Thursday, May 29, 2008

Dylan remembers Chad

So, we returned to Monona to remember Chad.

I was definitely not the only one who felt conflicted in this visit. With me being newly married to Mark and Dylan excited about having a father in his life again, his emotions were all over the place as we visited the grave site. The usually chatty and easily excitable little boy was quiet and sullen. I tried telling the stories I've often told him about his dad (lighthearted, fun ones), but they did not evoke the reaction of joy that they used to. It was clear, without it being said, that the stories would remain where they are, that there would be no new stories to tell. Dylan is now regulated to knowing his dad through the photos, news clippings, a few journal entries during his time in Iraq and the couple dozen regurgitated stories about him and his dad together. The stillness was stifling.

When it comes to the emotions of this day, I become fiercely protective of this little boy. While we've moved on from the tragedy of Chad's death, I'm still often hurt that Dylan is having to go through life without his birth father to see him grow up. That he'll often wonder about that part of him or possibly feel, at times, incomplete. The injury and later Chad's death forced Dylan to mature in a lot of ways. What a lot to handle at 6 years old. Thankfully though, he doesn't run from his emotions and the opportunity to remember.
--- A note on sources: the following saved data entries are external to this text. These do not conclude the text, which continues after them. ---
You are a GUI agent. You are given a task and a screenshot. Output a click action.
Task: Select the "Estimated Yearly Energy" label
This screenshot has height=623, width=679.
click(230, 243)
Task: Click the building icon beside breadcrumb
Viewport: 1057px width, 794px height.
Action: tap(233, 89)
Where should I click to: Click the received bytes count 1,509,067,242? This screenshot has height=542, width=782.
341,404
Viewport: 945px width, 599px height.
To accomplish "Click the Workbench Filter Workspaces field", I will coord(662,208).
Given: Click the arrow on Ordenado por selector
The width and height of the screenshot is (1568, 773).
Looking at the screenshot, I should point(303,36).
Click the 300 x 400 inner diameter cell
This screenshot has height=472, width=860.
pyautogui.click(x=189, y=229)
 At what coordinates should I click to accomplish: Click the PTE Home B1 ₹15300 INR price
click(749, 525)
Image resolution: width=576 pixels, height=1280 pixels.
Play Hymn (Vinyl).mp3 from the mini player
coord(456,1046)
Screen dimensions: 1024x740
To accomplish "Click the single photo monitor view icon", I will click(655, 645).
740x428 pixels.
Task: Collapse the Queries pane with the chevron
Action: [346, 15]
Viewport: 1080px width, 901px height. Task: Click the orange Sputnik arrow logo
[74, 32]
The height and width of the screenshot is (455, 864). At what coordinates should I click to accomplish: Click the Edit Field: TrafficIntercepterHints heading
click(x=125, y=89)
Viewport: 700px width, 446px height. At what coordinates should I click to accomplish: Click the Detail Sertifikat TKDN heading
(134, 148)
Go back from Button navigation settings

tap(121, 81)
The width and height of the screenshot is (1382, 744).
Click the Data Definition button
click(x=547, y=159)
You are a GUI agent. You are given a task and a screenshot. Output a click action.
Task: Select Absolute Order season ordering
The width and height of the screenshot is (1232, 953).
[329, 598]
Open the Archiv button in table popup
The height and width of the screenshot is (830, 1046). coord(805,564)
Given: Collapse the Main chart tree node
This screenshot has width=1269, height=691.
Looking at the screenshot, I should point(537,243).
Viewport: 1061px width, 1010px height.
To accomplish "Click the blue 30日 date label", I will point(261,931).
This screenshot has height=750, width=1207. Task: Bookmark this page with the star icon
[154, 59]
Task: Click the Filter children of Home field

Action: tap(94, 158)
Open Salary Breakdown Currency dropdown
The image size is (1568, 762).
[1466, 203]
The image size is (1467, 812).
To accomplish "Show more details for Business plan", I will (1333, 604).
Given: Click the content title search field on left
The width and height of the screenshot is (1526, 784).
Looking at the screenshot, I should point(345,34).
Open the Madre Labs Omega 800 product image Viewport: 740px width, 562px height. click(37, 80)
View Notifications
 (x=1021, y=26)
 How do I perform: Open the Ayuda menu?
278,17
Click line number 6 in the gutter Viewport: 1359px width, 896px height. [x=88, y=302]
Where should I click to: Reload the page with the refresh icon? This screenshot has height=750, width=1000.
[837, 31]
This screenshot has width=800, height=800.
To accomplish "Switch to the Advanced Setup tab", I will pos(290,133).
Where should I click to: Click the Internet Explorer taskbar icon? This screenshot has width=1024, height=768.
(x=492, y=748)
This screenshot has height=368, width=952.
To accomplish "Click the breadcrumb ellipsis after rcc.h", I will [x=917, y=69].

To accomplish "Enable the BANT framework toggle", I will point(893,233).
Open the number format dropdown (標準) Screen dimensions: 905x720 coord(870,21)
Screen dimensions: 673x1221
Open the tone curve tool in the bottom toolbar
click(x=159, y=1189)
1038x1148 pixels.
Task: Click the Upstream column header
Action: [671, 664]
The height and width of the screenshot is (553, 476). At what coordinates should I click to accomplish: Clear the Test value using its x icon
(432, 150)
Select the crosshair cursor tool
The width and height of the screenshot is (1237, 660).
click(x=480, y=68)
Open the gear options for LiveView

When we left the grave site, we offered him a choice as to whether he'd go and view the memorial or not and without hesitation, but with sadness, he said "yes".















The memorial stands at 1401 Wright Street in Madison, WI. Chad's name is at the top, as he was the highest ranking Marine to lose his life on this tour from Golf Company.

When a serviceman or woman is lost in the battlefield, it has become customary to arrange their Boots, Rifle and Helmet and the surviving members of their squad will gather around and memorialize their fallen comrades. Some of the troops will pray, others might recall funny stories, but make no mistake, this is a ceremony that is taken very seriously. Every soldier knows the next ceremony might be for them. This arrangement is also known as a Battlefield Cross or a Battle Cross.

Go to: http://largeart.com/detail.aspx?ID=107 for more information on how these statues/memorials are made.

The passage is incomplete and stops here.